Is setting -Dsun.jnu.encoding from the command line supposed to work?
Xueming Shen
xueming.shen at oracle.com
Fri Dec 11 18:14:54 UTC 2015
On 12/11/2015 09:53 AM, Xueming Shen wrote:
> Don't do it, that's all I would suggest :-) same as "file.encoding", they are
> both supposed to be informative read-only system property.
>
> Here is the history of sun.jnu.encoding
> http://ccc.us.oracle.com/4958170
>
My apology, forgot the "ccc" is still an internal site. Here is the copy/paste of
the history. It's mainly to solve the Windows' user/system locale setting issue.

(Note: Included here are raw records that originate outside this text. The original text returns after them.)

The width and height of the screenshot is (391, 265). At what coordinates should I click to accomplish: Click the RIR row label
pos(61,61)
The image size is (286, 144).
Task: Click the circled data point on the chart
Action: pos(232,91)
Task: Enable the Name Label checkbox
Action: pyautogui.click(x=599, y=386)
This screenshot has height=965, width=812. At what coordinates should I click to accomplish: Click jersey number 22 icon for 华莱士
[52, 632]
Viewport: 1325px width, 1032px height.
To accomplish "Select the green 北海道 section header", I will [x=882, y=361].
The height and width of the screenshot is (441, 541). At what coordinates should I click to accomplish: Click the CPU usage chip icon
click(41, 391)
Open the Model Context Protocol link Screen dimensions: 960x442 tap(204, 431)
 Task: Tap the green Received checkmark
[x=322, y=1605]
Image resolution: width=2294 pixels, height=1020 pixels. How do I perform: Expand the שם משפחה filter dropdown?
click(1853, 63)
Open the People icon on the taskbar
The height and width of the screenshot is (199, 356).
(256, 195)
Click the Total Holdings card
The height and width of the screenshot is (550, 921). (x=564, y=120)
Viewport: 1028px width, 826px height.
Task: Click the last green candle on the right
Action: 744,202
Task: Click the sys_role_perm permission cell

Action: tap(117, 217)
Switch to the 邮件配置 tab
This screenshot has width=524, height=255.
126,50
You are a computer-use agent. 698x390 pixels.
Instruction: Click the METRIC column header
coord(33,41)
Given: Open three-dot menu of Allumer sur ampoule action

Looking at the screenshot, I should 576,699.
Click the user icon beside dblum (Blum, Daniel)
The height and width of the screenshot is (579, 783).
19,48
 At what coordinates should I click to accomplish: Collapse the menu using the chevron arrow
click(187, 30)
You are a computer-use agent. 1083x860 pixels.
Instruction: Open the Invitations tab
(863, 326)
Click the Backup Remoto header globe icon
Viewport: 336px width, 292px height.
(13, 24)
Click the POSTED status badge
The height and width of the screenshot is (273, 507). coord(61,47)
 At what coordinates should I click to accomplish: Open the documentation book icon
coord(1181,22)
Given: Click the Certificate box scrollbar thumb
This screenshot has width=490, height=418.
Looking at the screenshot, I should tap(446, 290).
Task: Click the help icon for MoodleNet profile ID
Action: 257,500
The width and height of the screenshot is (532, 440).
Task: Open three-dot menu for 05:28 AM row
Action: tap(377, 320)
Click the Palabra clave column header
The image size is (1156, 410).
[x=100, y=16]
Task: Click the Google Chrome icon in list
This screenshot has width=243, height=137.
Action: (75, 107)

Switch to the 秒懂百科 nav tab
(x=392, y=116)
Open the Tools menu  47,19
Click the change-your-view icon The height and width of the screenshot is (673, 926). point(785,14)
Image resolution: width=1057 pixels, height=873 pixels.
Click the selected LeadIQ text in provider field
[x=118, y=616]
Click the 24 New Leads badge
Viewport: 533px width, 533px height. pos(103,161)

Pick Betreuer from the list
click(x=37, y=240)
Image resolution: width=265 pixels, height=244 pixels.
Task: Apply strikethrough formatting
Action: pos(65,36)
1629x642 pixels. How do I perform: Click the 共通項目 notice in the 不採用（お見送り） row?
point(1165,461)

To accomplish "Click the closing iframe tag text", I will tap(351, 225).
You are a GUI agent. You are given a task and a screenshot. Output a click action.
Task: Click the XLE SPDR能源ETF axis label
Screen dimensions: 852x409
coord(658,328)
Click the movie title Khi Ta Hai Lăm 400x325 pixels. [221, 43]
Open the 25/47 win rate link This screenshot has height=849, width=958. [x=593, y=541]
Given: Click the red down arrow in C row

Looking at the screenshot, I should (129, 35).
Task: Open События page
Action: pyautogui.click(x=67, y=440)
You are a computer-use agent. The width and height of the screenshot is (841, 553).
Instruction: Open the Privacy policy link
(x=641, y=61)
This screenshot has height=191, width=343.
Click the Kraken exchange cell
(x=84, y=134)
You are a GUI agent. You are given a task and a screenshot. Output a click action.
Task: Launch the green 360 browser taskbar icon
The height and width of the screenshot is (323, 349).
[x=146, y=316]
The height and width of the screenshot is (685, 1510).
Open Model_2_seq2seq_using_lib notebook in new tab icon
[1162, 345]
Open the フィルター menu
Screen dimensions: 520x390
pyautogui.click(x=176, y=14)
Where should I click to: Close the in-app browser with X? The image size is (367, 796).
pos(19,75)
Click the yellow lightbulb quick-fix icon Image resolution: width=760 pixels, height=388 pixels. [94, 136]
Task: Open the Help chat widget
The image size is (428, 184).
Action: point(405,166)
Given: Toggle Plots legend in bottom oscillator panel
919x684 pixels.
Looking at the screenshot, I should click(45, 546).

It is supposed to be an informative system property to help the jvm to
communicate with the underlying os with the appropriate encoding. Its value
should be absolutely obtained from the system setting not set from the command
line. While it might be desired in some use scenario to have the file.encoding set
to a different value, I'm not convinced that the sun.jnu.encoding need to be
customized
-sherman
--------------------------------------------------------------------------------------------------------------
Problem
This request addresses the following 3 bugs.
4958170: javaw does not retrieve the user locale
4891531: javaw and java get different default locale from OS
4989534: Regional / Language setting improperly detected with a multi-user PC
Windows has 2 locale settings called User Locale and System Locale.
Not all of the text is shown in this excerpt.